On the other hand, the e-tailers also face a constraint. Since grocery deliveries can be costly, tying up with the kirana store offers lower costs of delivery. They also need to hold less inventory themselves. Companies like Zopper have tied up with large numbers of kirana stores to use their stocks to serve customers. BusinessLine notes that Zopper has tied up with over five lakh small retailers to deliver everyday necessities in local areas of Delhi, Mumbai and Bangalore.
This is how it works. While the e-tailer takes orders directly on its website, the order is then passed on to the local kirana store nearest to the home where it has to be delivered. PepperTap positions delivery boys next to kirana stores, and when the order is received, they go and deliver it to homes.

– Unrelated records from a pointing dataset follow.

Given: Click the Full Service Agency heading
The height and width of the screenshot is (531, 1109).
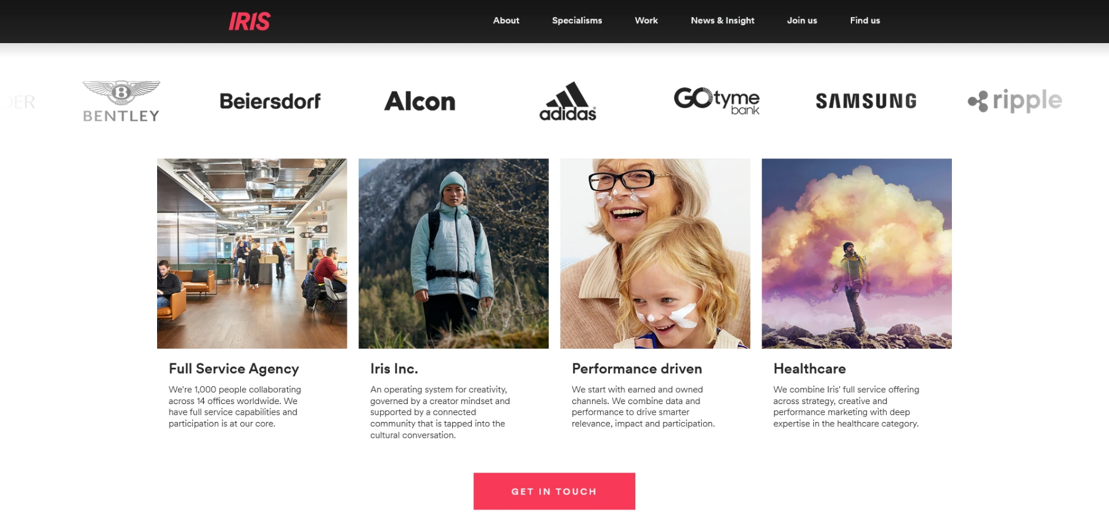Looking at the screenshot, I should (234, 368).
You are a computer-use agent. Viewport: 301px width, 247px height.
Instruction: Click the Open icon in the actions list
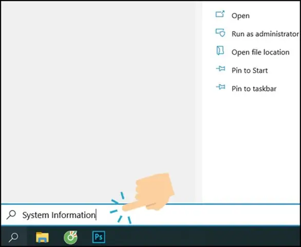pyautogui.click(x=220, y=14)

The big retailers like Wal-Mart are known to buy in bulk from farmers and suppliers, and creating huge warehouses from where they deliver goods to their stores; Indian grocery e-tailers are, on the other hand, using the existing capacities of kirana stores to deliver faster. This is win-win, where both the e-commerce player and the kirana store benefit. They share the margins.
If the Wal-Marts bring in large-scale supply efficiencies by cutting out middlemen, the Big Baskets, ZopNows and PepperTaps are revolutioning local logistics and giving business to kirana stores. They are effectively improving the local, existing supply chain in cities.
Another development – in banking – is also becoming vital to success in e-tailing and retailing. Currently, payments in physical stores are easily done by credit or debit cards, but in e-tailing, credit card usage is considered risky. This is where payment banks, which facilitate small-ticket payments for everything from cabs to grocery, can check in.
The big telcos – Airtel and Idea Cellular among them – all plan to float payment banks to provide seamless services through mobile payments. This is where the Bharti-Future group merger is strategic – even while being defensive in relation to the e-tailers. Given its small but strategic stake in Future, Airtel could use its payments bank and mobile networks to facilitate grocery payments in Future stores.
It is difficult to predict where competition will take Indian retail, but clearly the delayed entry of Wal-Mart has allowed new retail ideas to flourish. It has benefited online retailers and sidelined the brick-and-mortar retailers.
Biyani has a tough fight ahead, no matter what.